アダム・フィッシャーはハンガリー放送交響楽団という素晴らしい楽器を手にしており、そこから確実に最高の結果を引き出しています。スコアの読みは明晰で、場面間の交響的な間奏曲は劇的な緊張感を保たせています。もちろん、変ホ長調のアルペジオで始まる最初の134小節は印象的で、最終的に第1場のすべてを支えています。(フィッシャーは拍子をとるために電気ポインターを使用します)完全な暗闇の中で始まり、すぐにライン川の水の中へと私たちを引き込みます。オーケストラピットは溢れんばかりで(3台のハープが第2バルコニーに配置されています)、弦楽器は素晴らしく、繊細な場面で金管楽器にいくつかの不正確さはありましたが避けられませんでした。次の3日間でフィッシャーのビジョンを聴くのが待ち遠しいです。
歌手陣は均質で、終演後には当然の喝采を浴びました。すべてはラインの乙女たちによって見事に始まりました。ヴォークリンデ(オルショヤ・シャーファール)は嘲笑するようなソプラノ、ヴェルグンデ(ガブリエラ・フォドル、『ワルキューレ』のヴァルトラウテ役)はメゾに近く、フロースヒルデ(ジョーフィア・カールナイ)はアルトに近いメゾを持っています。すべてがうまく配置され、機敏で軽く、説得力があります。兄弟のドンナー(チャバ・セゲディ)とフロー(ゾルターン・メジェシ)、ミーメ(ユルゲン・ザッハー)、エルダ(エリカ・ガール、残念ながら第4場のモノローグは投影された映像とともに舞台裏から届けられました)は、脇役への配慮を示しています。

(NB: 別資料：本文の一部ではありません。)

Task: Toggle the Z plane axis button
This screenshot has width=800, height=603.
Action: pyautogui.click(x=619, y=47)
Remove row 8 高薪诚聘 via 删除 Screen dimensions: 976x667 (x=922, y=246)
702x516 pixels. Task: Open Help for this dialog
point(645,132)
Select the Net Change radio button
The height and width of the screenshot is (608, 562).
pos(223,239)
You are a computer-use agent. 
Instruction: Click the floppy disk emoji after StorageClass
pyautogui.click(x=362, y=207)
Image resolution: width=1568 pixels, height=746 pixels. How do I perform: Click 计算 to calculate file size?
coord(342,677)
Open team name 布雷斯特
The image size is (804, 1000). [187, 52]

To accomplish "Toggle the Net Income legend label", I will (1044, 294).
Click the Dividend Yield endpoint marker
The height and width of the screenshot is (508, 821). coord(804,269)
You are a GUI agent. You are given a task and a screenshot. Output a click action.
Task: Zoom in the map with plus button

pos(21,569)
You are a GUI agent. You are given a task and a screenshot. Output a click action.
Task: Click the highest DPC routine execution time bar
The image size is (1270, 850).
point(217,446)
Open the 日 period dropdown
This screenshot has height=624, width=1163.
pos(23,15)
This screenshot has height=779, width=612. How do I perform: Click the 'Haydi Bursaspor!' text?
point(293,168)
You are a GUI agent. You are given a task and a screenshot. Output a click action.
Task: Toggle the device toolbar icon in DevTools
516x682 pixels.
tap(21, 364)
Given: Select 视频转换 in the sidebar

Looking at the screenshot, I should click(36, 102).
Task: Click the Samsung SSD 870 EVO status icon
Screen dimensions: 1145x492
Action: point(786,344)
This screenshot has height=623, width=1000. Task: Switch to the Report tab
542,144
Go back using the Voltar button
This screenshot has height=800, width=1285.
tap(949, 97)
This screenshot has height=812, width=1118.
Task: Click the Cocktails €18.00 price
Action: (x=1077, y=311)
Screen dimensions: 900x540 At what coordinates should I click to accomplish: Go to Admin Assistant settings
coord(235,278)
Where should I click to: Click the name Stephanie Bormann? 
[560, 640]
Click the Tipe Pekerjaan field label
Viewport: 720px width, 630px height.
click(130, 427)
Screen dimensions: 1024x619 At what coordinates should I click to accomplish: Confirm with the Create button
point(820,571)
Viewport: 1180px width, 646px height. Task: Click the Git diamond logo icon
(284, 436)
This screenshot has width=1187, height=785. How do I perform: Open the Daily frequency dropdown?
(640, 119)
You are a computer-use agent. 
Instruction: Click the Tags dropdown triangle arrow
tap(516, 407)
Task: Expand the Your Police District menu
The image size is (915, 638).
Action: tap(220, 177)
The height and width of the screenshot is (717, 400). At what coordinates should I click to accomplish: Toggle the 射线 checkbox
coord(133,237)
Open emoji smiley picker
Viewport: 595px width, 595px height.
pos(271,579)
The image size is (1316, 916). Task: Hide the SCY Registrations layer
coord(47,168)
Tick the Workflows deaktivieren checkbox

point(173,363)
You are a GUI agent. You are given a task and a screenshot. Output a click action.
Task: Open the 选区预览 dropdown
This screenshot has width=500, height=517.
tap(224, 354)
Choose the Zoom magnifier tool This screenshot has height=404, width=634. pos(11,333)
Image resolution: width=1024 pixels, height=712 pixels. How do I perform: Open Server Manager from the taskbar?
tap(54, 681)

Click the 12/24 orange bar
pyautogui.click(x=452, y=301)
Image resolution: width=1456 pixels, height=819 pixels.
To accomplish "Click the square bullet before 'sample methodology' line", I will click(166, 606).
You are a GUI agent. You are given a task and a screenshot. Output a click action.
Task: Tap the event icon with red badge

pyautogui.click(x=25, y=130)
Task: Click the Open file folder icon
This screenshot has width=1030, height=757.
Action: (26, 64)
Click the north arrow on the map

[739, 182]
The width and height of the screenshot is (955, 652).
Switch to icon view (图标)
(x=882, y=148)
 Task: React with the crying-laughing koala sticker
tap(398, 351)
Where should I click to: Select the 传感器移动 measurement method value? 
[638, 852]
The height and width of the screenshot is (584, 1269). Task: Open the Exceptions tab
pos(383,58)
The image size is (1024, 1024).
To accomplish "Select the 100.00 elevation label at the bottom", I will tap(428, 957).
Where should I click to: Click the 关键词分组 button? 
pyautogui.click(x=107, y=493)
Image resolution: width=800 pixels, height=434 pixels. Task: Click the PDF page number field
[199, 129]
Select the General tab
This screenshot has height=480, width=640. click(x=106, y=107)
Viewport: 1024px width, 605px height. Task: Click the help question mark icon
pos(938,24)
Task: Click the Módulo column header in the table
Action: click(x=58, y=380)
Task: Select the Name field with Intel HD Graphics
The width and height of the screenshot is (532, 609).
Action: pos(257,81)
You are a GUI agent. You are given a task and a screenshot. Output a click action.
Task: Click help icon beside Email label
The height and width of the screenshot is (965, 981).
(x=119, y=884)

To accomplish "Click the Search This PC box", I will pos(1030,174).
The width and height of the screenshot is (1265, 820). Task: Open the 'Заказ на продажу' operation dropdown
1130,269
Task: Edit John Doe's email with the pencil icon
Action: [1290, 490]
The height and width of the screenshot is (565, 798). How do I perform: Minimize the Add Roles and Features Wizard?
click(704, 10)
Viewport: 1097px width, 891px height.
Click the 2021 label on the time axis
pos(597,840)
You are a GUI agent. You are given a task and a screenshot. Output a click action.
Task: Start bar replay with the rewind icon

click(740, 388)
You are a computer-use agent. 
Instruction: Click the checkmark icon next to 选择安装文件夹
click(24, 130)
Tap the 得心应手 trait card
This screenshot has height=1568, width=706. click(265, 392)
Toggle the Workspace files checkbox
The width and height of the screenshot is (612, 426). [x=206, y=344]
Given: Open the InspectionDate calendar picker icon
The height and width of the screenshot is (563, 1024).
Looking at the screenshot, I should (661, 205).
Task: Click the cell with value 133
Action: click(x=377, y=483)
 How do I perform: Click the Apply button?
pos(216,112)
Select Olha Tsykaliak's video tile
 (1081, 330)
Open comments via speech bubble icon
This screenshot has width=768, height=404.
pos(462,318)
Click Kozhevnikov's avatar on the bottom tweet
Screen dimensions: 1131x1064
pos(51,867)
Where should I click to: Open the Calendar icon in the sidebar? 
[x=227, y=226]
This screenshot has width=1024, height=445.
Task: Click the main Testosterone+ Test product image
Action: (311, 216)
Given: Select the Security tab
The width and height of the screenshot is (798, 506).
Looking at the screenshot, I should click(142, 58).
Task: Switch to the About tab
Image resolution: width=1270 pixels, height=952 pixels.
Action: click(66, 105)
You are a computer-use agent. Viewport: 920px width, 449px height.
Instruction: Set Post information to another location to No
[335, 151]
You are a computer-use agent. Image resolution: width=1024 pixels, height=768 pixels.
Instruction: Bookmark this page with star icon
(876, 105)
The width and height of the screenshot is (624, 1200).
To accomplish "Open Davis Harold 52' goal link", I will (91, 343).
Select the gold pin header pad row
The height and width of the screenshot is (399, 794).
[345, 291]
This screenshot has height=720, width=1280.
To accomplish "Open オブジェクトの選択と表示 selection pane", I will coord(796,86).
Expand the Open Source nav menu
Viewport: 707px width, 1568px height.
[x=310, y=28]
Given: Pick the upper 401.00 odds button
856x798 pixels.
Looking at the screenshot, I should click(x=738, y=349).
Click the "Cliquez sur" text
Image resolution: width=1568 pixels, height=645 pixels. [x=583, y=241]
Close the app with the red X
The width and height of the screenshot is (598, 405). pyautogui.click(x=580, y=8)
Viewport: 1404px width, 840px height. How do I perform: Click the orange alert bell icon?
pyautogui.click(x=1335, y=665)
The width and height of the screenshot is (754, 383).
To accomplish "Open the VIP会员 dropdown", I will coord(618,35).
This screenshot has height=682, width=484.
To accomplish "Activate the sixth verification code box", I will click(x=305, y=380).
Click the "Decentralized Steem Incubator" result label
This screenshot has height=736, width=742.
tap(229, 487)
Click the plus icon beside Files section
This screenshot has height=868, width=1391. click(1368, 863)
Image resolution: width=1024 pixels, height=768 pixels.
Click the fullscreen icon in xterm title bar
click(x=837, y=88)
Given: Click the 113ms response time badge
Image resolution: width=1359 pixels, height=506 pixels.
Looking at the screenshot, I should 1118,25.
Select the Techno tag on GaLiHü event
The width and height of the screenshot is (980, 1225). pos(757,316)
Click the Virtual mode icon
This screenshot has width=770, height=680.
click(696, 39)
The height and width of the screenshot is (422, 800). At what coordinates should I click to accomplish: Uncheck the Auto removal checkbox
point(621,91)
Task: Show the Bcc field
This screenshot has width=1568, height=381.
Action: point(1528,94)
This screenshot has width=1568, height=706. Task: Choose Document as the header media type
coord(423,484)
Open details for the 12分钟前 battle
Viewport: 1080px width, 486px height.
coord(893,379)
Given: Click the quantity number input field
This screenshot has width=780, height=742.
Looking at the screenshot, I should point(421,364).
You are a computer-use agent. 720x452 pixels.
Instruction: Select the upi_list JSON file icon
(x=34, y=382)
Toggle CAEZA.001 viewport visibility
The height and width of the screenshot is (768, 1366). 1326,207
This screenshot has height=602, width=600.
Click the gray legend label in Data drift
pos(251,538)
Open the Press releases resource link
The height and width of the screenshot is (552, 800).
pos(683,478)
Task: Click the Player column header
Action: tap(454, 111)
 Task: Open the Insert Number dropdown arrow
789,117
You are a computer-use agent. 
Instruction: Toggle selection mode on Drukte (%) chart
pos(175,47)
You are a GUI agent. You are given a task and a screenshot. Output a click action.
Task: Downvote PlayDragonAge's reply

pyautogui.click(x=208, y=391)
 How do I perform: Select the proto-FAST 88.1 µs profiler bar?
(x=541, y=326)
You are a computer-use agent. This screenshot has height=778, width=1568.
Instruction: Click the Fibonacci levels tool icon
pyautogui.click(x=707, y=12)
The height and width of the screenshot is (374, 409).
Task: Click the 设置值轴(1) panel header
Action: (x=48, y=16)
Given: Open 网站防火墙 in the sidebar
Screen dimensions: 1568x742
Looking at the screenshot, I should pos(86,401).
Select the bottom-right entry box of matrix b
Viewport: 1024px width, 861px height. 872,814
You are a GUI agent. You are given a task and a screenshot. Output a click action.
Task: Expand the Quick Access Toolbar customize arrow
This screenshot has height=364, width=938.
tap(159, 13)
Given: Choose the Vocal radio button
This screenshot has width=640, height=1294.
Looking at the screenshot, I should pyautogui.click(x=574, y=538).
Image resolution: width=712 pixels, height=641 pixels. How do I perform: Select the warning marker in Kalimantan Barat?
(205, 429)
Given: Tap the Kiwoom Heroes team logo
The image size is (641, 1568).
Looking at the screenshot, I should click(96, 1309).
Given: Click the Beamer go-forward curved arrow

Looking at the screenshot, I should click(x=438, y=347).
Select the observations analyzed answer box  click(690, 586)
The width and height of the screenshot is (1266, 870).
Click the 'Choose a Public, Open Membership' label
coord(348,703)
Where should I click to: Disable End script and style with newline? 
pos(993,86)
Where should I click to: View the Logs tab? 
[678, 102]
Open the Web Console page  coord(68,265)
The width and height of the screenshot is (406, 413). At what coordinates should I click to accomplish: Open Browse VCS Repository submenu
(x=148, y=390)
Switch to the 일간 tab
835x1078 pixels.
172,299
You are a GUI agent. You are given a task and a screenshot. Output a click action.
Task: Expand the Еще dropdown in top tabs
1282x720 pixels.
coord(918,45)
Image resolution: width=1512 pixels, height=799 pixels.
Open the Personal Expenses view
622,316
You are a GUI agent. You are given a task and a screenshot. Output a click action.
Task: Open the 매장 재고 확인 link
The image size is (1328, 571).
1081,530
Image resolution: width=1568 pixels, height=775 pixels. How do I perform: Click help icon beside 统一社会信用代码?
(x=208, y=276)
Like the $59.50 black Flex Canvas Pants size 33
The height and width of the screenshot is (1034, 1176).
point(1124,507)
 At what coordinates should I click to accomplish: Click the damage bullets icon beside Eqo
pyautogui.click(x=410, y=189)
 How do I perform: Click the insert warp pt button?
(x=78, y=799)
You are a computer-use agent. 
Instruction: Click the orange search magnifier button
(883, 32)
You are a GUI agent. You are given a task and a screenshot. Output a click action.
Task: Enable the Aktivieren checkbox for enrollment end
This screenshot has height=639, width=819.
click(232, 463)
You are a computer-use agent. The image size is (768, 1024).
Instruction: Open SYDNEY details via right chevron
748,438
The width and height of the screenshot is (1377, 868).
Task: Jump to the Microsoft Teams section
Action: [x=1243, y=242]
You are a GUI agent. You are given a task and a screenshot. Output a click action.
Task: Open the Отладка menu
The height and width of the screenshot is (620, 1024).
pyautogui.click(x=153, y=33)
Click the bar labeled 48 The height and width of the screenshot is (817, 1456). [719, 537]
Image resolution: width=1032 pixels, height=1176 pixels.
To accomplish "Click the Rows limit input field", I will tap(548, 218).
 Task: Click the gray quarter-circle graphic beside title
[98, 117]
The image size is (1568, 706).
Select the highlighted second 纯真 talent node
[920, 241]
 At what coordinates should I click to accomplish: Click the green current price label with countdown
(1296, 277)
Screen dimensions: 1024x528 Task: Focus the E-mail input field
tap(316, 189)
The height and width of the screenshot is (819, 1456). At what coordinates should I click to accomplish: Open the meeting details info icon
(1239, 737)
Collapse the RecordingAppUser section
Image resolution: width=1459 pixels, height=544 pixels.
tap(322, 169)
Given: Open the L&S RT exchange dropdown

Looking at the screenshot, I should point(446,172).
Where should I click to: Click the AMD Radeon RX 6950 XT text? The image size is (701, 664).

ファゾルト(ティル・ファヴェイツ)は、その威厳を失う前に、明瞭でよく響くバスを披露し、一方、偽りの兄弟ファフナー(ソリン・コリバン)は、キャラクターの暗黒面をすべて見せています(『ジークフリート』でのより重要なパートが期待されます)。
リッラ・ホルティは、か弱く、不本意な犠牲者として完璧なフライアですが、声には権威が備わっています。ノルベルト・エルンストはローゲの演技に完全に没入するまで少し時間がかかりました。最初はぎこちなかったものの、最後の2つのシーンではその真価を発揮しました。
アタラ・ショック(フリッカ)は、第1幕でより説得力がありました。